An initial set of models were also developed and referred to as baseline models. These models were used as a benchmark to compare all other models since the model was generated using only the test run dataset. Raman spectral preprocessing for the baseline models involved truncation of spectral range to emphasize solid-form-indicating regions and mean centering to comply with the PLS algorithm. The baseline models were evaluated using cross-validation. The type of cross-validation used was a venetian blind with 10 splits, and the resulting root mean square error of cross-validation (RMSECV) was used to compare with the RMSEP of the calibration procedure models.

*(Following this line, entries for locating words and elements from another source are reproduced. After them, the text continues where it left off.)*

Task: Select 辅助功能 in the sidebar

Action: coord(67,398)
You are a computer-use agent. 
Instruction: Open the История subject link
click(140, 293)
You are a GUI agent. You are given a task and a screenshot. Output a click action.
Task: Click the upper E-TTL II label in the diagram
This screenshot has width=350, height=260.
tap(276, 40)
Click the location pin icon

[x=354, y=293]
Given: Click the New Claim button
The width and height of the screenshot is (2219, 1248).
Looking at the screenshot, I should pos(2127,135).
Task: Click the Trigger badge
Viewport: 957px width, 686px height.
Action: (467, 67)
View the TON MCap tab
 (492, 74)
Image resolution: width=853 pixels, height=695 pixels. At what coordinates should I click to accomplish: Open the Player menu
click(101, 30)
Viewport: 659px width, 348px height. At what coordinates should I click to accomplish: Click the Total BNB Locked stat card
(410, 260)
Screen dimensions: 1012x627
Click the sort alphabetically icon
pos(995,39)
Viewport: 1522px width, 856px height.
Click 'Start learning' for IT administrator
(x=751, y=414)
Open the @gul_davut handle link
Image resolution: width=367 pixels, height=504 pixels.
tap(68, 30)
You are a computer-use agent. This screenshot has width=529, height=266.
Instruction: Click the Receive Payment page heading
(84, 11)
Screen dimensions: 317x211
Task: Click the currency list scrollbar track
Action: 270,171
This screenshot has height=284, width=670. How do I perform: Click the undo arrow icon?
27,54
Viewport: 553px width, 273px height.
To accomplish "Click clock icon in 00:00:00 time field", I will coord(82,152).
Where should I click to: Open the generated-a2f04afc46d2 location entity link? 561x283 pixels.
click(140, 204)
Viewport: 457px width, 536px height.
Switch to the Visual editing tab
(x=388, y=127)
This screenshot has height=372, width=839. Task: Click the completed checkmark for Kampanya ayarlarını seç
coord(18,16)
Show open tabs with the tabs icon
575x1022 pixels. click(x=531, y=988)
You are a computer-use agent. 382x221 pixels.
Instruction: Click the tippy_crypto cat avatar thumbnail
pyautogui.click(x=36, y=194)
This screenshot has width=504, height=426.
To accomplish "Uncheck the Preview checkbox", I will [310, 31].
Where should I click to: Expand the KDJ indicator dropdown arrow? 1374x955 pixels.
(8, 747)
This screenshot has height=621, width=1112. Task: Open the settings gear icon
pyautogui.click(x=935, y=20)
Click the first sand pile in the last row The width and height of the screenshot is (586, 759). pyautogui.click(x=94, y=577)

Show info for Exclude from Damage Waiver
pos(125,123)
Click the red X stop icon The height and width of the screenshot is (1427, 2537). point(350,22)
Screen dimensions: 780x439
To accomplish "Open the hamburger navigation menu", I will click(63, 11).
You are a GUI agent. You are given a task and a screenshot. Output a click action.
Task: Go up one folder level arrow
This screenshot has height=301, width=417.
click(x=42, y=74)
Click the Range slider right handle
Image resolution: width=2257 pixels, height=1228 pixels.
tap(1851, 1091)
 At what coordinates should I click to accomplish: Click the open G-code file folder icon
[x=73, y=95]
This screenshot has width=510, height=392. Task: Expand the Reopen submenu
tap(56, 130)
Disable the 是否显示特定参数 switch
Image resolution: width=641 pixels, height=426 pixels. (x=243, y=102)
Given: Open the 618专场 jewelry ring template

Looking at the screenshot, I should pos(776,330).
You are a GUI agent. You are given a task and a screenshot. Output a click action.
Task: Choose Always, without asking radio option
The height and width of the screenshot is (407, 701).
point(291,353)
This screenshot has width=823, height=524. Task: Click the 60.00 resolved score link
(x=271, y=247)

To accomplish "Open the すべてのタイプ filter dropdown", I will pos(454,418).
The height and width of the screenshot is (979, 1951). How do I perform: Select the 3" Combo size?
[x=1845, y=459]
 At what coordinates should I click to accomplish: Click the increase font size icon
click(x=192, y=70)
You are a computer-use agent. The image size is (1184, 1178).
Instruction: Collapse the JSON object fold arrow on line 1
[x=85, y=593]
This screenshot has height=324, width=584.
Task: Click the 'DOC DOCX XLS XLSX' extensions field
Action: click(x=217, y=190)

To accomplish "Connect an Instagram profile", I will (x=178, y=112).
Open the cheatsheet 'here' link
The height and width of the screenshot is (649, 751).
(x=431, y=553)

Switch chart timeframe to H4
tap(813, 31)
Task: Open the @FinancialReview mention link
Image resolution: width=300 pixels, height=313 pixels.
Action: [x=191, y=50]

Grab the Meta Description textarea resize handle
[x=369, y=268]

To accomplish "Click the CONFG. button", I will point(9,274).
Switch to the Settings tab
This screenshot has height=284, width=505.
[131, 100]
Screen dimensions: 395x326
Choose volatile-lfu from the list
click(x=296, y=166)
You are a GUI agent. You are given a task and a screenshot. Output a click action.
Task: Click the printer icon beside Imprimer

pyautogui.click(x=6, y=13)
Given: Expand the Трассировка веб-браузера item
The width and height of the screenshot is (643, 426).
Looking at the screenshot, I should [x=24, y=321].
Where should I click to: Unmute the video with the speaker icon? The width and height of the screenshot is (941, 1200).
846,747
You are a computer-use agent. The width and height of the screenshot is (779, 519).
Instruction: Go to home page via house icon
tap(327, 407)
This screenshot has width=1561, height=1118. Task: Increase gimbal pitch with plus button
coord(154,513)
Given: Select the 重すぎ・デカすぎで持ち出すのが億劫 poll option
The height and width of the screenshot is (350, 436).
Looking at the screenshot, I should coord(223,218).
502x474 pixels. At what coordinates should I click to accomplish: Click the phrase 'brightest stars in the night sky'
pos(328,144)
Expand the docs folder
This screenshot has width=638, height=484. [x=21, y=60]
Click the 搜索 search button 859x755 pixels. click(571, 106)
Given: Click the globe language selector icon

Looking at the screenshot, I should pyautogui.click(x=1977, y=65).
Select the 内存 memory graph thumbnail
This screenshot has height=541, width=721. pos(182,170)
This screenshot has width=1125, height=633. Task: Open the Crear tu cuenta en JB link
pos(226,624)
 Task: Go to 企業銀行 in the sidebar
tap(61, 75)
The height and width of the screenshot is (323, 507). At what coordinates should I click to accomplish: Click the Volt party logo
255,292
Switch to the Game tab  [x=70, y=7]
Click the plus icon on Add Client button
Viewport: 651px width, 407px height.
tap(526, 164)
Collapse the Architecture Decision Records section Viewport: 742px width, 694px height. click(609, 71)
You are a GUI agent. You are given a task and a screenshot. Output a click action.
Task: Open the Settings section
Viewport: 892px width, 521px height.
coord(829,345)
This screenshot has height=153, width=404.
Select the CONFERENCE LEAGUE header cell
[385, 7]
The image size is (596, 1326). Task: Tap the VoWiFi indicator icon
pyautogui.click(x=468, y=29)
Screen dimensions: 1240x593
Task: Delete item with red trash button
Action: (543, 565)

Table 2 shows the calibration procedure model sets and the baseline models, which were compared independently for both salts. The calibration procedure associated with each model set are described in subsequent sections (
Section 2.6.1 and
Section 2.6.2).
2.6.1. Calibration Procedure without Inclusion of Concentration Effect
For the calibration procedure without concentration effect (CP), only one calibration run conducted at a solid concentration different from the test run experiment was used to develop the models (
Table 2). The model development followed the same procedure as the generation of the baseline model. This procedure was used to develop three individual sets of models (model sets 1–3) for each of the two salts. The calibration run condition associated with model sets 1–3 corresponds to solid concentrations of 50 mg/mL, 25 mg/mL, and 12.5 mg/mL, respectively. By changing the calibration run condition for these model sets, the effect of the solid concentration on the prediction performance was investigated. Chemometric models with partial least squares (PLS) were developed to deconvolute the spectra and reduce the effect of solid concentration. Spectral preprocessing included mean centering to comply with the PLS algorithm. The number of latent variables used for each model was individually optimized based on the minimization of (RMSEP).
2.6.2. Calibration Procedure with Inclusion of Concentration Effect
The calibration procedure with concentration (CP
Conc) utilized spectroscopic data from multiple solid concentrations to create one model set for each salt as opposed to creating multiple model sets for each solid concentration (
Table 2). The advantage of combining the run conditions for calibration was that the solid concentration was incorporated in model development as opposed to solely relying on chemometric techniques to reduce the concentration effect. Spectral preprocessing used for the maleate salt experiments with this procedure was mean centering, while for the HCl salt experiments were SNV and autoscaling. The selection of preprocessing and the number of latent variables were based on the minimization of RMSEP.
3. Results and Discussion
3.1. Effect of Solid Form, Solid Concentration, and Type of Salt on Raman Spectra
The pure-form Raman spectrum for each solid form was collected for comparison and shown in
Figure 2.
Figure 2a shows the full spectra, in which, beyond the Raman shift of approximately 1800 cm
−1, there was mostly baseline and noise with limited presence of sample-specific Raman peaks. Once the Raman spectra were appropriately truncated, spectral peaks associated with each solid form were able to be compared. However, fingerprint Raman peaks from each solid form were highly overlapping, presenting a challenge for quantitative modeling.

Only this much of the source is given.